### Materials provided ###
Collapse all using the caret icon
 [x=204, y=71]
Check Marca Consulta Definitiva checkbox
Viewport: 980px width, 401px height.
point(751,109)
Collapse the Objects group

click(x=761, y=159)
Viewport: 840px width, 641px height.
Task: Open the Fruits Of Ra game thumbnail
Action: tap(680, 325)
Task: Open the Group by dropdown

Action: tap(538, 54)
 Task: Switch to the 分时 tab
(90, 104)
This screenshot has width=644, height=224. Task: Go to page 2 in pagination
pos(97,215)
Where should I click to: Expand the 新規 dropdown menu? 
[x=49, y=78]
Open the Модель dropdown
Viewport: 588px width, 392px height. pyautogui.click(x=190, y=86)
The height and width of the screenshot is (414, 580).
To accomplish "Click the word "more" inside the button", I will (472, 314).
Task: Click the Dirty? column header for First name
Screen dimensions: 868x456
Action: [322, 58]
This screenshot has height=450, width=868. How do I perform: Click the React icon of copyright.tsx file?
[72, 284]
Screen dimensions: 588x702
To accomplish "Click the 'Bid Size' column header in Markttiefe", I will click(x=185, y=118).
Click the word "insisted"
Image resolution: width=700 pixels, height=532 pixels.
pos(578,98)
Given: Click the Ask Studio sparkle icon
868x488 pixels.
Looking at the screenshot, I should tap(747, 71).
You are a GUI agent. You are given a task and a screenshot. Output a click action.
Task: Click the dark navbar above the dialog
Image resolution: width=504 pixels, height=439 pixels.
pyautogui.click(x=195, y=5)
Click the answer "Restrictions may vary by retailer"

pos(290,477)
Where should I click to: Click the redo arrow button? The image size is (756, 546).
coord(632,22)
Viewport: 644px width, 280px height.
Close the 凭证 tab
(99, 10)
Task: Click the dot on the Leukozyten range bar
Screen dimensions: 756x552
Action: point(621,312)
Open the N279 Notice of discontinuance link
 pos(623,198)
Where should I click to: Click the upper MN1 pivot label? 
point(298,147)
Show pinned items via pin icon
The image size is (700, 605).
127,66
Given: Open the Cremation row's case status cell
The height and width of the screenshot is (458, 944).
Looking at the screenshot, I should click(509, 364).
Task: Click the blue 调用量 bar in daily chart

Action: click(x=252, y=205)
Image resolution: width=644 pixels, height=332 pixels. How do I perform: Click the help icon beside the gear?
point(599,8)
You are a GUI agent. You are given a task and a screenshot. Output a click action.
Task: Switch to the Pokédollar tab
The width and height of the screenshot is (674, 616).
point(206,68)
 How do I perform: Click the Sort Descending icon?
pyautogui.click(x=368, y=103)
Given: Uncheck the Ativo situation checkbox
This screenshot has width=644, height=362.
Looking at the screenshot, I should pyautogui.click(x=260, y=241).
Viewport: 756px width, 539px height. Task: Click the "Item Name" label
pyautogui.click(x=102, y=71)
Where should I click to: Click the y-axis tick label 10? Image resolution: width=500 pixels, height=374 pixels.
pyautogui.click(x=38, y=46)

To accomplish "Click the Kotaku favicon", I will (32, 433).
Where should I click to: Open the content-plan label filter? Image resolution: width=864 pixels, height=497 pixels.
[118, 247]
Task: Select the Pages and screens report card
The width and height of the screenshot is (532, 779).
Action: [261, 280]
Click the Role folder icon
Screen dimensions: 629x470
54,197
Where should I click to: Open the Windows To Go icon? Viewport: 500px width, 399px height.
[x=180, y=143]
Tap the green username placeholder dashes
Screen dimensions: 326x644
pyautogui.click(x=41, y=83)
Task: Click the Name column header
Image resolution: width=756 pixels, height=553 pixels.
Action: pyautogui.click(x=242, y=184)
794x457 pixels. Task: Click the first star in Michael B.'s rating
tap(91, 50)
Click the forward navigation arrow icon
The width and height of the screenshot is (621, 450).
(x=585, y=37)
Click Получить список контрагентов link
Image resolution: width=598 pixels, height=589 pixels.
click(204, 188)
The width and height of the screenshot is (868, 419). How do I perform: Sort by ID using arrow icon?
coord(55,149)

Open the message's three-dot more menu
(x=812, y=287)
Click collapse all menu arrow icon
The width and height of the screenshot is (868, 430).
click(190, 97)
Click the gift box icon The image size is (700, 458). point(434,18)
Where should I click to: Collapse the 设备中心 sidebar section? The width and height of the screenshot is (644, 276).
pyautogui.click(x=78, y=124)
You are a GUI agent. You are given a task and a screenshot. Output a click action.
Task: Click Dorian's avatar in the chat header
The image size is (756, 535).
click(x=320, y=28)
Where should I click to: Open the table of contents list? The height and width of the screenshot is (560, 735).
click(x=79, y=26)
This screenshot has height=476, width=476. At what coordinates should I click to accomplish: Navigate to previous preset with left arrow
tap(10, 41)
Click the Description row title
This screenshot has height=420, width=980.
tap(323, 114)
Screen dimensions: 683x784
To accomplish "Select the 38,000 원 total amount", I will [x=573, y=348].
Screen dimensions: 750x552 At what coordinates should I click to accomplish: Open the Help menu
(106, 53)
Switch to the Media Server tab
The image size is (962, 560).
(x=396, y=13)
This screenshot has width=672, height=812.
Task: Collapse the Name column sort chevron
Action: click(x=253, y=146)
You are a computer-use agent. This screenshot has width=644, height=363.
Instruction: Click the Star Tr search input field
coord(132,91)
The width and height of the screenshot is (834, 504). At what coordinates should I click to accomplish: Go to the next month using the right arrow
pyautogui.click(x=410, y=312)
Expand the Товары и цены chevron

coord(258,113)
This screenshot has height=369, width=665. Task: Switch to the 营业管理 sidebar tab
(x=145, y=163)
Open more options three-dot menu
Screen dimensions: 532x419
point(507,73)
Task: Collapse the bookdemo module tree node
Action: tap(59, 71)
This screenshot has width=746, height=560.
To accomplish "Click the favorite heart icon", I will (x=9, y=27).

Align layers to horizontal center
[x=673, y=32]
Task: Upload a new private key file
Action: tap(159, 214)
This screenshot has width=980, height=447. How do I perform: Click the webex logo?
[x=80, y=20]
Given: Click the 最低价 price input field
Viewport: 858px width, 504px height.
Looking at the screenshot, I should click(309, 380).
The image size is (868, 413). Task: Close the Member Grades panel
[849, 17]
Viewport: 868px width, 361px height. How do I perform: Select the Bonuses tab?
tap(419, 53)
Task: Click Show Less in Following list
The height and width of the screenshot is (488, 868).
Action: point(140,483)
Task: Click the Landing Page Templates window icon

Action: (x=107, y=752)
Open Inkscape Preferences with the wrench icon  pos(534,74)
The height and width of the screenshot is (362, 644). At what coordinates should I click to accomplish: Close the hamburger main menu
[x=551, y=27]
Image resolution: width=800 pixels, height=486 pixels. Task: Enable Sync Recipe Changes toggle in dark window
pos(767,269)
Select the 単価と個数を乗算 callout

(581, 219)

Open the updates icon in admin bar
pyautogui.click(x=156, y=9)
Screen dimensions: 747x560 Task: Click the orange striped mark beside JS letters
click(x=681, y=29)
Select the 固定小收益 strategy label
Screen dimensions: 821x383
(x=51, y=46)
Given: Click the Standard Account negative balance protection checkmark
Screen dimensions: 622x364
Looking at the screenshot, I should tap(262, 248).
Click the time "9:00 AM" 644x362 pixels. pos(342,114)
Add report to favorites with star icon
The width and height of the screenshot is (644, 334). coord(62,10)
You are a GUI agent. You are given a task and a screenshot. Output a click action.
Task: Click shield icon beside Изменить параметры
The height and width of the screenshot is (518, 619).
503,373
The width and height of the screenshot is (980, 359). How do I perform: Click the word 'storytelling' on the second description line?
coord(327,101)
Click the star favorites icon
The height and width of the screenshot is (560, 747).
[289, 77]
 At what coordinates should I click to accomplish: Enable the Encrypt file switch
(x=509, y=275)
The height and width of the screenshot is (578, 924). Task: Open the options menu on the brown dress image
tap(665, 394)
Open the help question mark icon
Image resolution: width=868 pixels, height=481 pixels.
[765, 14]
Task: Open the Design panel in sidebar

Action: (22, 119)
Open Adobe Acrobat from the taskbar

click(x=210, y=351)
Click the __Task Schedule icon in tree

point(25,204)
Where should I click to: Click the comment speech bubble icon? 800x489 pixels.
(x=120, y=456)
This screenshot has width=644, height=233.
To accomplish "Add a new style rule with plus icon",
###
→ Brief:
The lines above starting at the one that contains "The image size is (756, 535)." and ending at the one that contains "Task: Click Show Less in Following list" must be transcribed exactly, and no other lines may appear.

→ Response box:
The image size is (756, 535).
click(x=320, y=28)
Where should I click to: Open the table of contents list? The height and width of the screenshot is (560, 735).
click(x=79, y=26)
This screenshot has height=476, width=476. At what coordinates should I click to accomplish: Navigate to previous preset with left arrow
tap(10, 41)
Click the Description row title
This screenshot has height=420, width=980.
tap(323, 114)
Screen dimensions: 683x784
To accomplish "Select the 38,000 원 total amount", I will [x=573, y=348].
Screen dimensions: 750x552 At what coordinates should I click to accomplish: Open the Help menu
(106, 53)
Switch to the Media Server tab
The image size is (962, 560).
(x=396, y=13)
This screenshot has width=672, height=812.
Task: Collapse the Name column sort chevron
Action: click(x=253, y=146)
You are a computer-use agent. This screenshot has width=644, height=363.
Instruction: Click the Star Tr search input field
coord(132,91)
The width and height of the screenshot is (834, 504). At what coordinates should I click to accomplish: Go to the next month using the right arrow
pyautogui.click(x=410, y=312)
Expand the Товары и цены chevron

coord(258,113)
This screenshot has height=369, width=665. Task: Switch to the 营业管理 sidebar tab
(x=145, y=163)
Open more options three-dot menu
Screen dimensions: 532x419
point(507,73)
Task: Collapse the bookdemo module tree node
Action: tap(59, 71)
This screenshot has width=746, height=560.
To accomplish "Click the favorite heart icon", I will (x=9, y=27).

Align layers to horizontal center
[x=673, y=32]
Task: Upload a new private key file
Action: tap(159, 214)
This screenshot has width=980, height=447. How do I perform: Click the webex logo?
[x=80, y=20]
Given: Click the 最低价 price input field
Viewport: 858px width, 504px height.
Looking at the screenshot, I should click(309, 380).
The image size is (868, 413). Task: Close the Member Grades panel
[849, 17]
Viewport: 868px width, 361px height. How do I perform: Select the Bonuses tab?
tap(419, 53)
Task: Click Show Less in Following list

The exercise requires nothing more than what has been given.